What to work on:
How many of the lines below have the word "Conditions" in them? The answer is that number and nothing more.

Stored entries:

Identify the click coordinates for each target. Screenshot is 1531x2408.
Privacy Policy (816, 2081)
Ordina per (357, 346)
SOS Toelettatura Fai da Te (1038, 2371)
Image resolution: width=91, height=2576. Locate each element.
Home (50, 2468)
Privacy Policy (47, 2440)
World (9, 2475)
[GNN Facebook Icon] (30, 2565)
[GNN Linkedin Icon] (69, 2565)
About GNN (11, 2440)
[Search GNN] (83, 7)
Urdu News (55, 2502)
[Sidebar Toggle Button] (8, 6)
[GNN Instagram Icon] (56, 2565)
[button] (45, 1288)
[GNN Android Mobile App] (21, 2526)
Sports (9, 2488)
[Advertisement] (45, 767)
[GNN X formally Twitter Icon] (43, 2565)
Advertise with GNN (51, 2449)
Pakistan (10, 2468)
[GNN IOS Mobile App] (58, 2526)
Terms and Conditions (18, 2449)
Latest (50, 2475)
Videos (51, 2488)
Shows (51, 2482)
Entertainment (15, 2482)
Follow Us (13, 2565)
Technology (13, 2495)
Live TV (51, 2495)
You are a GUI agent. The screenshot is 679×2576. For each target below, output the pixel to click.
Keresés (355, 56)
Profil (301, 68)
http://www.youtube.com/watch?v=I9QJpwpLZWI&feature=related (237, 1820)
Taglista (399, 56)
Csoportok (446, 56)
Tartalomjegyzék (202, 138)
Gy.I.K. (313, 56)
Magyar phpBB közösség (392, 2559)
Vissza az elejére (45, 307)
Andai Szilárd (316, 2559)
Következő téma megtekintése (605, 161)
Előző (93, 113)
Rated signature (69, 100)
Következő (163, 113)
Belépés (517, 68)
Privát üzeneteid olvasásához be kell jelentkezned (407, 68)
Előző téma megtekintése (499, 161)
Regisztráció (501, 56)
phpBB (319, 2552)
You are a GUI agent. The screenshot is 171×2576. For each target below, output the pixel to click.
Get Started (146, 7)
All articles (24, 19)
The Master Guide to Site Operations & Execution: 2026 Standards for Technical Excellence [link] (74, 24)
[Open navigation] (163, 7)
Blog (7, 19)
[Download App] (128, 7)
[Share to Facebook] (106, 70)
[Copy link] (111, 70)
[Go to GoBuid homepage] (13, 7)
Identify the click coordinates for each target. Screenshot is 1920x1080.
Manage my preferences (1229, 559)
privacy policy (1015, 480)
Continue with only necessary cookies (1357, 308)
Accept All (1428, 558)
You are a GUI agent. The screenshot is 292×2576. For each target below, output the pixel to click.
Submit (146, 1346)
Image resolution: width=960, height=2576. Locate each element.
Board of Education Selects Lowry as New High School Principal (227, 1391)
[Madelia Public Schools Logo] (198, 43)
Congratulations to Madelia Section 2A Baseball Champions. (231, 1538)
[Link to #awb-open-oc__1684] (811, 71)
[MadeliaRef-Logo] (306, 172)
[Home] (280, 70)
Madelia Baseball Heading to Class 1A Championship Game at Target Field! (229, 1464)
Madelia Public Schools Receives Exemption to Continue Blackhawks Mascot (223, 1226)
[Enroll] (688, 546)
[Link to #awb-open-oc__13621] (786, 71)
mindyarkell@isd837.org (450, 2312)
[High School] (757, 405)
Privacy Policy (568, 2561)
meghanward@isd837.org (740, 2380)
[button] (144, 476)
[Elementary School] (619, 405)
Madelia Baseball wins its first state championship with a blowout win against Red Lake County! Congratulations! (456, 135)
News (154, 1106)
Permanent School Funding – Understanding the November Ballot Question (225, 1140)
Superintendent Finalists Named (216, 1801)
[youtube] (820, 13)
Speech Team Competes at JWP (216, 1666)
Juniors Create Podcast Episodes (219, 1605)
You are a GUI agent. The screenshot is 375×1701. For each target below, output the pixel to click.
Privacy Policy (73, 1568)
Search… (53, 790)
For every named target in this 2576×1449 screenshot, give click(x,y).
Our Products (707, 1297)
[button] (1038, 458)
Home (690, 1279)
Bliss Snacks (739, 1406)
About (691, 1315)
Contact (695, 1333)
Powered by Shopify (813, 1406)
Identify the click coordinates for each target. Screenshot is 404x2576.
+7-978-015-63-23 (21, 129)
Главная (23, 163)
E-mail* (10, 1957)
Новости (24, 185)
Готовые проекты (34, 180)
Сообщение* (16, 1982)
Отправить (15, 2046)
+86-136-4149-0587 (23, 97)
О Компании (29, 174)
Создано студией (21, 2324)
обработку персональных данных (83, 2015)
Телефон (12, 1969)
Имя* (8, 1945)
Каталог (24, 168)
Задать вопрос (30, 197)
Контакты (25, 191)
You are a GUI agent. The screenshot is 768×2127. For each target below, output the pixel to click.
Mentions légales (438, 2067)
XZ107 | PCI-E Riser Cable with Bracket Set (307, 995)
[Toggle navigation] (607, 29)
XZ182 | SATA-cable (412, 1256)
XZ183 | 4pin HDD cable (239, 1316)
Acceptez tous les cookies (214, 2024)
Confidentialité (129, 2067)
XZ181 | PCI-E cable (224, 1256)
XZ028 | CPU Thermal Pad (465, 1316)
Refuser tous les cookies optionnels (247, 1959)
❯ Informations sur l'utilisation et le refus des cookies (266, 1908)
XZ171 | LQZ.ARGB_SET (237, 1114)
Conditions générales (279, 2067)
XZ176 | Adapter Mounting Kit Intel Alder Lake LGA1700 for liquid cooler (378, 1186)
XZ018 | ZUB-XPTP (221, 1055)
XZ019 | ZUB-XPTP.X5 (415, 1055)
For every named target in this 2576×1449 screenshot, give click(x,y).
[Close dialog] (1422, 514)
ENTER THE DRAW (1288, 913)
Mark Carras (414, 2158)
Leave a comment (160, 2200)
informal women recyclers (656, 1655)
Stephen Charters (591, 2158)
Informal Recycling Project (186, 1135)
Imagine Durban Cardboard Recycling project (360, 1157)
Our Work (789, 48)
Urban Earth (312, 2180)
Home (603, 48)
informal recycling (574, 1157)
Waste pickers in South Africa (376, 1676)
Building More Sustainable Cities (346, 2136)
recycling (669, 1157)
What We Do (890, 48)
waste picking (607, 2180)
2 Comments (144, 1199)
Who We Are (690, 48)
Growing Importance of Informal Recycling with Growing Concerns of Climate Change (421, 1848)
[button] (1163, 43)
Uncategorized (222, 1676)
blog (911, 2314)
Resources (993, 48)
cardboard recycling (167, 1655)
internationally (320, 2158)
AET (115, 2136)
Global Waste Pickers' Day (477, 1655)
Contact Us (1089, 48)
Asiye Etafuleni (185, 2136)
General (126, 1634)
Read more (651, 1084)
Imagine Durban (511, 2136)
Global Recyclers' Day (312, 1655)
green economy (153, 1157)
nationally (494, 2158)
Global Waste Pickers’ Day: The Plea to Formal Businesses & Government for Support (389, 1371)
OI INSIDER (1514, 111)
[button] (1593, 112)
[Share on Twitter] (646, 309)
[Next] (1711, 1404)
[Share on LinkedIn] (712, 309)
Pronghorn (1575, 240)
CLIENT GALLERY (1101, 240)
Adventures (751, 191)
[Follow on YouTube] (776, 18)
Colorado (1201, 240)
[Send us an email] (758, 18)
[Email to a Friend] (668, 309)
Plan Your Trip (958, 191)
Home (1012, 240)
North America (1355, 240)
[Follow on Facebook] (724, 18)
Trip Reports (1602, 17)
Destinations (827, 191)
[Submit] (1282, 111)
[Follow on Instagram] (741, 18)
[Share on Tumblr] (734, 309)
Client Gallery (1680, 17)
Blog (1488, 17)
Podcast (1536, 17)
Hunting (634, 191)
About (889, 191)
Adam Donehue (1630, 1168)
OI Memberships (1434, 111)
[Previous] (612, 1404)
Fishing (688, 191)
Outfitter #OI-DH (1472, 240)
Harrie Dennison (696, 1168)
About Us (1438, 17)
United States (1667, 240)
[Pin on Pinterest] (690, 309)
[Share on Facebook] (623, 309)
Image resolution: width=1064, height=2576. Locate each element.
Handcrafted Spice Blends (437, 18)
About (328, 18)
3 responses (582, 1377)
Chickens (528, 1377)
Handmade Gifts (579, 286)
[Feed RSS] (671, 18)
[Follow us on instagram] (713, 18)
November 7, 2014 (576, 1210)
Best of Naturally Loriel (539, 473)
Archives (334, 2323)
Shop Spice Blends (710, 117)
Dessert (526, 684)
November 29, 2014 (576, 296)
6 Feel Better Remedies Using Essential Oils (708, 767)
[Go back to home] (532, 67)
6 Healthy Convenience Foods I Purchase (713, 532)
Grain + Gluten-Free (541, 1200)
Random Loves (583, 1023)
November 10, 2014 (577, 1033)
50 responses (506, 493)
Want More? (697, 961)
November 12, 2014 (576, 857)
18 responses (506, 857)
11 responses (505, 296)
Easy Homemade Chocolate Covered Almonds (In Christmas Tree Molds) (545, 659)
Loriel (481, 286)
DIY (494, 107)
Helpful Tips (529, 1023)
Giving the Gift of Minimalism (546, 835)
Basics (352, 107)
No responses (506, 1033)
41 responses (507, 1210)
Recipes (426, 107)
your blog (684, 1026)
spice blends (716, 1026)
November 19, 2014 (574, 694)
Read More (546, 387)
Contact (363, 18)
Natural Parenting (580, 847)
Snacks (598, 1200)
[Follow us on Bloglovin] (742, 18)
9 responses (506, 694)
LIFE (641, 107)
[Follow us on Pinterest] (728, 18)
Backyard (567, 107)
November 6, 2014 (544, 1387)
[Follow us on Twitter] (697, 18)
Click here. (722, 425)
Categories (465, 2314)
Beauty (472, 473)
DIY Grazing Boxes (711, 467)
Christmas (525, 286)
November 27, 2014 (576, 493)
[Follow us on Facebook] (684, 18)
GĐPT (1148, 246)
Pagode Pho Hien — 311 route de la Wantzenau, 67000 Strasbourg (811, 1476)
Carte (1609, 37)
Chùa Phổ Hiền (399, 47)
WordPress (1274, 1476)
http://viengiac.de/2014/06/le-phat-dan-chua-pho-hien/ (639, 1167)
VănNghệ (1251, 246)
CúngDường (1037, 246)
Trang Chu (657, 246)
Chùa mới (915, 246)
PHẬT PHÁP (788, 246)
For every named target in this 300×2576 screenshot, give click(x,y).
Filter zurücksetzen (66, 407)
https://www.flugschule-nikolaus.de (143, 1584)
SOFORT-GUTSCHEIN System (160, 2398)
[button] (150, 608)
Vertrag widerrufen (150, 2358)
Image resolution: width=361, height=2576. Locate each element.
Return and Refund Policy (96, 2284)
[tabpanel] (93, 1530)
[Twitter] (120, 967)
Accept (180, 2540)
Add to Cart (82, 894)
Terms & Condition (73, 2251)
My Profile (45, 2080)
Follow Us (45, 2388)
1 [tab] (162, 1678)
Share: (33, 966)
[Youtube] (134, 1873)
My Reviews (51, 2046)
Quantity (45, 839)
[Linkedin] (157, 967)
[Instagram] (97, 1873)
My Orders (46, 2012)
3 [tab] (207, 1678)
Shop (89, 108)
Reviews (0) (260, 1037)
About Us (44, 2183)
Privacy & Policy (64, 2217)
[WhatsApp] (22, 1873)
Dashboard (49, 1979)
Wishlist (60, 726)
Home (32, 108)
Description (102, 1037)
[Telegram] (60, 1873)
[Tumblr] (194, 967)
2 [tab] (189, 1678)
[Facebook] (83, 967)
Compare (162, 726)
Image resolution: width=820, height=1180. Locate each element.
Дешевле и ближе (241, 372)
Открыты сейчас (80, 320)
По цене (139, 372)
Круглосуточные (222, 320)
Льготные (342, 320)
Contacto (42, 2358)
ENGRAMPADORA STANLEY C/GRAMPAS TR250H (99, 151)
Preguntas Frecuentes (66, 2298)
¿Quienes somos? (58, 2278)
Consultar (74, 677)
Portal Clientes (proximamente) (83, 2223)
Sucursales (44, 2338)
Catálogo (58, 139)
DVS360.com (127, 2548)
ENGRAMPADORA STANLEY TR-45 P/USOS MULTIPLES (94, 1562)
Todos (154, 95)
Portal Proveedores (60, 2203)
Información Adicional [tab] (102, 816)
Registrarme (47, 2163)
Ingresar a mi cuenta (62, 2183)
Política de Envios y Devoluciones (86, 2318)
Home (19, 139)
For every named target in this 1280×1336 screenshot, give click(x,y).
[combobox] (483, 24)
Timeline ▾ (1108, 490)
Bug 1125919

Task result:
2